Mehra has criticised India's education system as being too marks-driven, without any emphasis on actual achievement. Ridiculing the system, he said: "We'd started work on "96.7", till I realised it had become redundant, and I should work on a subject called 100%. It was about the education system. Perhaps I'll make it once I understand the whole system... perhaps my views are very lopsided right now. But the seeds have been sown,". He further added: "Imagine if Shakespeare goes to DU (Delhi University) and he's told, 'We can't take you based on stories you've written as your marksheet isn't that cool.' Or if a Leonardo, or Rabindranath Tagore goes there, and writes something called "Gitanjali" and they tell him, 'Mr Tagore, it's nice to write things such as 'Where the head is held high', but where is your marksheet?"

Career

Ad films 
Mehra started off by selling vacuum cleaners for Eureka Forbes. In 1986, he established Flicks Motion Picture Company Private Limited, starting his career as an advertisement film maker. He directed scores of television commercials for Indian and international clients, including Coke, Pepsi, Toyota, American Express and BPL. He has also directed music videos such as Aby Baby starring Amitabh Bachchan.

Cinema 
Mehra then gradually transited from being an ad-film maker to a feature film maker. In June 2001, his company released its first full-length feature film titled Aks, starring Amitabh Bachchan. Directed by Mehra, Aks was critically acclaimed for Bachchan's performance, but did not do well at the box office.

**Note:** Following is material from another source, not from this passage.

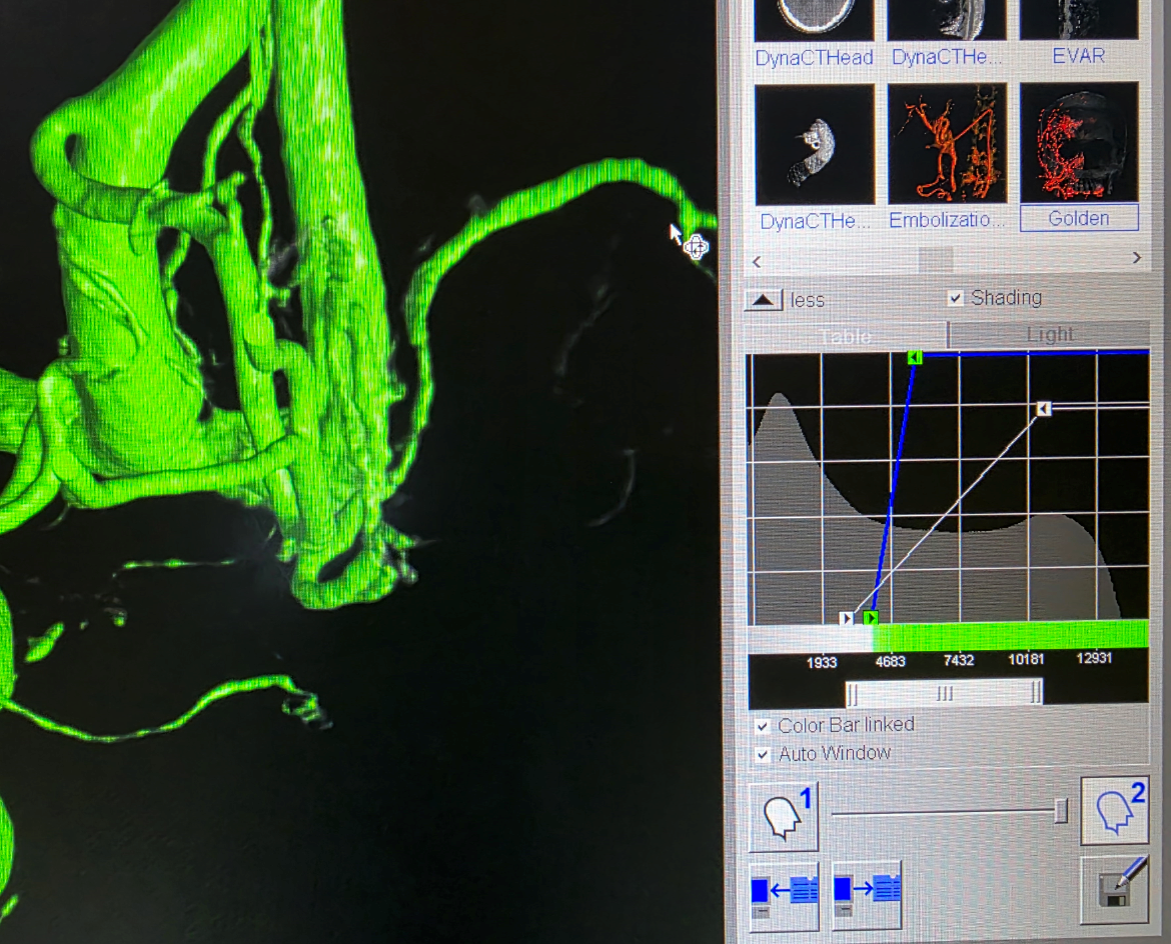
Task: Choose the EVAR preset label
Action: click(x=1078, y=56)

Mehra's second film, which he produced and directed, was Rang De Basanti. Released in 2006, it starred Aamir Khan and Soha Ali Khan. Mehra received much acclaim for the film, winning award for Best Director at the 2006 Filmfare Award and National Film Award as well as a BAFTA Award nomination for Best Foreign Language Film. The film was also officially chosen as India's entry to the Oscars.

Mehra's third release, again produced and directed by him, was Delhi-6 (2009), starring Abhishek Bachchan, Sonam Kapoor, Om Puri, Waheeda Rehman, and Atul Kulkarni. The film got lukewarm critical response and its performance at the box office was also very lukewarm.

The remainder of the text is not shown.